Nawet akwarium i przejściówka miały przekaźniki, ale fakt, lampy ciągle w nich szły R2, ale każde caro już było wyposażone w reflektory H4. Wypuszczanie auta bez przekaźnika, z lampami R2 jeszcze w roku 2000 uważam za śmieszne, jeździłem przez chwilę uno, i najbardziej zapamiętałem z niego właśnie fatalne światła. Co jak co, ale do oświetlenia drogi przykuwam szczególną uwagę, jasne, że zawsze można dołożyć przekaźnik i wrzucić H4 z kołnierzem do fabrycznych reflektorów, ale porównujemy standardowe wyposażenie nowego samochodu. Co do dynamiki się zgadzam, ale wnętrze jednak jest wyczuwalnie mniejsze.
Co do CC, to dla mnie strasznie toporny badziew, również jeździłem raz czy dwa, z opinii znajomych-użytkowników to wcale nie jest solidniejsze od poloneza. Oczywiście również w niektórych wersjach miało świeczki R2.
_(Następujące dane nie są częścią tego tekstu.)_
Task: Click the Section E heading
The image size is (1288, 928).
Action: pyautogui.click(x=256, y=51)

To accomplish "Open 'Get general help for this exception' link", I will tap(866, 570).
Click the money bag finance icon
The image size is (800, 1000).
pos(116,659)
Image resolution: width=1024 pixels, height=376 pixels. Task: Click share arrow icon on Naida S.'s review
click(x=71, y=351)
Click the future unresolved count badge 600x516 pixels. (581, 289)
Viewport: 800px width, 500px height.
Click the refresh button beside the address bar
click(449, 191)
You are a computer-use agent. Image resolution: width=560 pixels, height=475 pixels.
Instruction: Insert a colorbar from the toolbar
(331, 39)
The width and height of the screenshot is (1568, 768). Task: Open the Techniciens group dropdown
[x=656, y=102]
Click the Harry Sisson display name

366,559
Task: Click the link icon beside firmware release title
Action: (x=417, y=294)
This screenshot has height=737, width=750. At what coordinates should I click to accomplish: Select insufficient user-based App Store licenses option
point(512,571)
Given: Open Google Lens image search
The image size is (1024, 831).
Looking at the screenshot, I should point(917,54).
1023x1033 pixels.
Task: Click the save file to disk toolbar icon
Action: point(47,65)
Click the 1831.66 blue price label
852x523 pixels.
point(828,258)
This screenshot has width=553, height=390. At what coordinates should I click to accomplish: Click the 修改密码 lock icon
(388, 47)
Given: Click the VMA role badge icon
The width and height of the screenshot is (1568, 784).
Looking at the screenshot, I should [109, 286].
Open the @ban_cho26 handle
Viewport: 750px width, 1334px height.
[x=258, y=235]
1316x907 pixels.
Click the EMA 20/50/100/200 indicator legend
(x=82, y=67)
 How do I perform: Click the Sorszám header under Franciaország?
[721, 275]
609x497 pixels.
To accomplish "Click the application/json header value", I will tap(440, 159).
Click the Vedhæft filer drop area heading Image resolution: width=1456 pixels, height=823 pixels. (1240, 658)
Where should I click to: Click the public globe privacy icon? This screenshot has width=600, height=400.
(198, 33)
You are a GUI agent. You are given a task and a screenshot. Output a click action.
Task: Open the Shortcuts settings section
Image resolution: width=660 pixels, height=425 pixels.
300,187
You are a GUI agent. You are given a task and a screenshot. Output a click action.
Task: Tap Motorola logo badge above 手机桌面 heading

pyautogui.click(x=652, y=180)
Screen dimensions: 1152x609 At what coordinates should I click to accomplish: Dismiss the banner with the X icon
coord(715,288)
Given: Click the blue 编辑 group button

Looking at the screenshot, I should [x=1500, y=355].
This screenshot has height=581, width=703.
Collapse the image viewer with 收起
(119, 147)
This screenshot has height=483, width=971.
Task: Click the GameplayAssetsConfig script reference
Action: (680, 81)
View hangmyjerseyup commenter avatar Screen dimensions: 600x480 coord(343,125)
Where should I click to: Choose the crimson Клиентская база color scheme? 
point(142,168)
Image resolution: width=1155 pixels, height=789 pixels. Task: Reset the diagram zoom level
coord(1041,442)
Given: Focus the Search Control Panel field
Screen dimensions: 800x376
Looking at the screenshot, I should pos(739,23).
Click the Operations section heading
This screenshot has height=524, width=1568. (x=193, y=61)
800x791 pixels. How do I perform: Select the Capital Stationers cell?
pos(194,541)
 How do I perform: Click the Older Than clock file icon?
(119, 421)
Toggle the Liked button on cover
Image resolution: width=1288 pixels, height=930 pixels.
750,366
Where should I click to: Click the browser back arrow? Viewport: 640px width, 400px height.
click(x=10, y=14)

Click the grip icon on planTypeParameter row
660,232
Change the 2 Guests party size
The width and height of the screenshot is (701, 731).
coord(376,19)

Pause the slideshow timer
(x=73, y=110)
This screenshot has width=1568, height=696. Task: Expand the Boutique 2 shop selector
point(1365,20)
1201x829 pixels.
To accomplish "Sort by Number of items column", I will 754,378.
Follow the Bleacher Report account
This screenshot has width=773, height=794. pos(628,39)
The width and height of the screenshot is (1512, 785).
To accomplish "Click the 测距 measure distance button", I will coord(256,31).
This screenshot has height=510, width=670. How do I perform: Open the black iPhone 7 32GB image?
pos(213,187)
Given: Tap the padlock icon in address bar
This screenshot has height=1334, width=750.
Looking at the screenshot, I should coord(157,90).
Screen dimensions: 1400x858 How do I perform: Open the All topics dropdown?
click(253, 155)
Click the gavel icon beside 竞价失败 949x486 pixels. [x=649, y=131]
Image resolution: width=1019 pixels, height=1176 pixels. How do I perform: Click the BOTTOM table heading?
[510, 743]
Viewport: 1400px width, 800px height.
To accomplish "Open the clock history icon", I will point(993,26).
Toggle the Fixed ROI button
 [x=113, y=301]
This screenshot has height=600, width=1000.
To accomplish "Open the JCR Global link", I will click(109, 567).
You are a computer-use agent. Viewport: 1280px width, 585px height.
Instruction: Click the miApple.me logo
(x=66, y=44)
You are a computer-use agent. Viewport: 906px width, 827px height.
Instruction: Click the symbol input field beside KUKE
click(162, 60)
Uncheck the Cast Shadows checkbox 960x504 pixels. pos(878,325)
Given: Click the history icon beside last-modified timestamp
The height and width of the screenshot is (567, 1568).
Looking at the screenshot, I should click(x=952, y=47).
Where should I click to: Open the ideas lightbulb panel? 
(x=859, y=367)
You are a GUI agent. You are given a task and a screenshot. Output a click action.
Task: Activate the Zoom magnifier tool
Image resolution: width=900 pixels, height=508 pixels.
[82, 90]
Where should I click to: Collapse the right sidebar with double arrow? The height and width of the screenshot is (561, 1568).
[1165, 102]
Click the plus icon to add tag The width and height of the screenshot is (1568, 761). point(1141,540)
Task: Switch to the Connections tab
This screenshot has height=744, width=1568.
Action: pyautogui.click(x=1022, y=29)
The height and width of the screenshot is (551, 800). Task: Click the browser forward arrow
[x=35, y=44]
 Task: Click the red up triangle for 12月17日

Wycia mostu faktycznie w przednionapędówce nie doświadczyłeś, ale uno ale miały inne wady, np. łapało straszne luzy na lewarku zmiany biegów, podobnie zresztą jak 127, więc zaczynało się wachlowanie biegami jak w starze. Dodając do tego mizerne wyposażenie i słabiutkie światła, akceptując paliwożerność PN, jednak wybrałbym nowe caro zamiast nowego uno. A już na pewno zamiast "cienkiego".